Organisational efforts to improve diversity are having limited effect, largely down to unconscious bias, according to a leading specialist recruitment firm.

Freshminds, an award-winning recruitment consultancy that provides UK and European businesses with top talent, says recent figures show that while positive strides have been made to utilise technology and bypass existing biases that affect hiring and promotion decisions, a noticeable disparity between the sexes persists and shows no sign of abating.

Last month, a report published by McKinsey found that those companies with a low proportion of female and ethnically diverse executives were 29% more likely to financially underperform than their competitors.

Patrick White, Innovation Manager at Freshminds, said: “Although it is galling for those who consider the moral case for diversity enough, the mounting evidence of diversity’s commercial impact has seen it move from the passion project of a few individuals to a boardroom and investor level business concern.

“But the challenge organisations seek to overcome is the element of unconscious bias in the recruitment process.

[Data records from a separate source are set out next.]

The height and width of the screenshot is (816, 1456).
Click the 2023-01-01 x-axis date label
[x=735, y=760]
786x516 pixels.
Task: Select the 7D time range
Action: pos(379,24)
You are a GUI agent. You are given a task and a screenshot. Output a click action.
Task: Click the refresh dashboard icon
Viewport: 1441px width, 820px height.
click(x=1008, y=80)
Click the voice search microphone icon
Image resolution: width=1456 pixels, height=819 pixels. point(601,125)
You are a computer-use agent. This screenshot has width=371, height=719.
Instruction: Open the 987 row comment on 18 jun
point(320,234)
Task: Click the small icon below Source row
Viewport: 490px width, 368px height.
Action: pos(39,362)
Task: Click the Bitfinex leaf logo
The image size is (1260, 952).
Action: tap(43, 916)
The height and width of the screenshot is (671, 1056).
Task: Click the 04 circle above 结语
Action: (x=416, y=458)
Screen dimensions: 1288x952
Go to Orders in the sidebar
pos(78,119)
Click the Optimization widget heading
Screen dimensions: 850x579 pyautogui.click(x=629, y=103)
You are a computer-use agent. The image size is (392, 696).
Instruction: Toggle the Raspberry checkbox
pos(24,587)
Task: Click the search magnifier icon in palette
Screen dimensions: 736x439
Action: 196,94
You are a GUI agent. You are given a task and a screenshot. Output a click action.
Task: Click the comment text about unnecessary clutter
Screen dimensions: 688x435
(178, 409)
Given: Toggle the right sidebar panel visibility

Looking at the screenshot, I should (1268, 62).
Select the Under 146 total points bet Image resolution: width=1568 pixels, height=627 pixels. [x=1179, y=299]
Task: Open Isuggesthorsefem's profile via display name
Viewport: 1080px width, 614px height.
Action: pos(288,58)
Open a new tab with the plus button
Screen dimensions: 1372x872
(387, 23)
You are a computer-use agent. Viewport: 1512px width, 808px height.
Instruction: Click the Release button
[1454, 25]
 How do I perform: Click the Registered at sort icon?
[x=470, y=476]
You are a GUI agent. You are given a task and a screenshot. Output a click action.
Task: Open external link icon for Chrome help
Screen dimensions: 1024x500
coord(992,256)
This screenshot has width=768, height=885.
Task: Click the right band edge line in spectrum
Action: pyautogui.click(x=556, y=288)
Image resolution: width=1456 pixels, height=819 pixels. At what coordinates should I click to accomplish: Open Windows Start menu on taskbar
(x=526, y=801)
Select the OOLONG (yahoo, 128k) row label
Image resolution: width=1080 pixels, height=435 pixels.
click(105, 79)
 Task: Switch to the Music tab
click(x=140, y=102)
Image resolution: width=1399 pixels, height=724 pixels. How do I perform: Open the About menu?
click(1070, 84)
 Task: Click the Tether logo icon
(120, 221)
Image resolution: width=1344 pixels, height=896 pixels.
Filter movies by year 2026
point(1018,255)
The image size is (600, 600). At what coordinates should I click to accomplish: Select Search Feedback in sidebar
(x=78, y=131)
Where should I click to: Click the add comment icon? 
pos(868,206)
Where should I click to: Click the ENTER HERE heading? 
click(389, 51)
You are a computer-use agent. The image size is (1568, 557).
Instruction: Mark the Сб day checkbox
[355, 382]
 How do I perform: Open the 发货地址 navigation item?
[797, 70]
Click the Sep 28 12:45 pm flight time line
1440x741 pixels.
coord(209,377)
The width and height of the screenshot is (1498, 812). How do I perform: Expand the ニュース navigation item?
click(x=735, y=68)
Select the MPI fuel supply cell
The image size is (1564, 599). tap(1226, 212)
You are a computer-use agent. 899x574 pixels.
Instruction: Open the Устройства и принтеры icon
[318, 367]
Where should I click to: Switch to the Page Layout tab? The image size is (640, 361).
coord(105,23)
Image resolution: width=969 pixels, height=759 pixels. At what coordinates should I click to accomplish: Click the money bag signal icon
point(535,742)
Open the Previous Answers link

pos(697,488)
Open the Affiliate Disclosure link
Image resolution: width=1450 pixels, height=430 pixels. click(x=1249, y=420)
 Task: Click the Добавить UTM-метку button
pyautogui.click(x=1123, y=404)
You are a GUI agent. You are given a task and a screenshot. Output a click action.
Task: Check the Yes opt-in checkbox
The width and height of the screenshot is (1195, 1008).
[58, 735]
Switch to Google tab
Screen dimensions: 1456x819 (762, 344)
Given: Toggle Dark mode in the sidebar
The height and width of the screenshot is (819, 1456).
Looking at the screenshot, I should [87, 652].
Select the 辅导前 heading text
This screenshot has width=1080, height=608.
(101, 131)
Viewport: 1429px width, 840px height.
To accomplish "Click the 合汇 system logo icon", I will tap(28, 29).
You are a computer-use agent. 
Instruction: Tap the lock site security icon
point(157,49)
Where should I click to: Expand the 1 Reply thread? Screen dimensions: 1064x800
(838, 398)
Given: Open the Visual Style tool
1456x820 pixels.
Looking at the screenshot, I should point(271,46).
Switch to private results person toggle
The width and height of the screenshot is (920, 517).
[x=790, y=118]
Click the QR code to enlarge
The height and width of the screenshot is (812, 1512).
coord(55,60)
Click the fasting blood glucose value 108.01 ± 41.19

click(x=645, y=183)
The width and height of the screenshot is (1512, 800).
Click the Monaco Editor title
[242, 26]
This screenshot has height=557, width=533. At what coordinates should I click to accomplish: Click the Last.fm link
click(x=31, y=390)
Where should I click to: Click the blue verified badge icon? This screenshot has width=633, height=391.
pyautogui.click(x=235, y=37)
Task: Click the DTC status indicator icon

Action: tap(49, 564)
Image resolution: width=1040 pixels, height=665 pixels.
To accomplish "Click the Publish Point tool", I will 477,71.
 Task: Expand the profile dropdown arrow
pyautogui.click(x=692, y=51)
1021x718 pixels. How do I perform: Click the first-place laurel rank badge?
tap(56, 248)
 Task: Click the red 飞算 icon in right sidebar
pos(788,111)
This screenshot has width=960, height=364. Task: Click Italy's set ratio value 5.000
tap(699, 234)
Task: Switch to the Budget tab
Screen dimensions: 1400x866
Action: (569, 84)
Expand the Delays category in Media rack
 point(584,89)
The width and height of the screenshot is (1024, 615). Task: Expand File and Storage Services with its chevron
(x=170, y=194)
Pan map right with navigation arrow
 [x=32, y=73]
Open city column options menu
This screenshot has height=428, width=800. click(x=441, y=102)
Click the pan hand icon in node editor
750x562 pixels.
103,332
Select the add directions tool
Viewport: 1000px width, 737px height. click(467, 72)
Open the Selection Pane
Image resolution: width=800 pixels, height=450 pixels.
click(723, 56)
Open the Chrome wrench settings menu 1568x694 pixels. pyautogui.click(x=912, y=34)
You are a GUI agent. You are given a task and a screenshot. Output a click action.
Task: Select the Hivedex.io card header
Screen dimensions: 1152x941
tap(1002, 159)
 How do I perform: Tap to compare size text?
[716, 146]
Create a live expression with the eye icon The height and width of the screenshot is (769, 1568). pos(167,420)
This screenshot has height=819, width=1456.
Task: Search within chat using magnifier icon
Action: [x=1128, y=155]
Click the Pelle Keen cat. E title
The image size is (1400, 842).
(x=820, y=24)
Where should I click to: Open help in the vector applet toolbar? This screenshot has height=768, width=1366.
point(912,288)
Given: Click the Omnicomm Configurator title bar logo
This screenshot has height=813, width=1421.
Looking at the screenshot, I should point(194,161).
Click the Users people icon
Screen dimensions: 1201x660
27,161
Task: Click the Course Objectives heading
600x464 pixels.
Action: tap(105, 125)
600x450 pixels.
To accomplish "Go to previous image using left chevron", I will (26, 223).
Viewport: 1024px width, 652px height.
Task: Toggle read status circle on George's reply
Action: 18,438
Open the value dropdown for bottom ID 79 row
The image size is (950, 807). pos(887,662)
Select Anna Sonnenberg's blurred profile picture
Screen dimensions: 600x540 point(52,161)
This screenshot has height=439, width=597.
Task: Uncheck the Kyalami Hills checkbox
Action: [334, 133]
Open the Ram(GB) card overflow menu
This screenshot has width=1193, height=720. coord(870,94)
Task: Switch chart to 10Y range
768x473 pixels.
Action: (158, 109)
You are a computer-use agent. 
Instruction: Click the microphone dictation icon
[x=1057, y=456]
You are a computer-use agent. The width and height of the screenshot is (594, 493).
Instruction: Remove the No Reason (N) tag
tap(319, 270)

In the US, $8 billion is spent by corporates on ‘diversity training’ to no observable effect. The use of technology to improve is vital, but better technology needs to be applied more thoughtfully.

Take the example of Numerical Reasoning Tests. “These aptitude tests are the gateway to most top graduate corporate jobs and are, as the name suggests, focused on an individual’s ability to perform a range of numerical calculations, using fractions, percentages, multiplication and conversions. They seem on the face of it, as unbiased as you can get, but that is not the case.

“The pass rates differ according to our data by between 7%-20% between men and women. This would be fine if that was a real reflection of differing abilities, but all the data and research shows it has far more to do with risk appetite and confidence levels. The maths GCSE gap for grades A and above is only 1.8% after all. What is happening in these tests?”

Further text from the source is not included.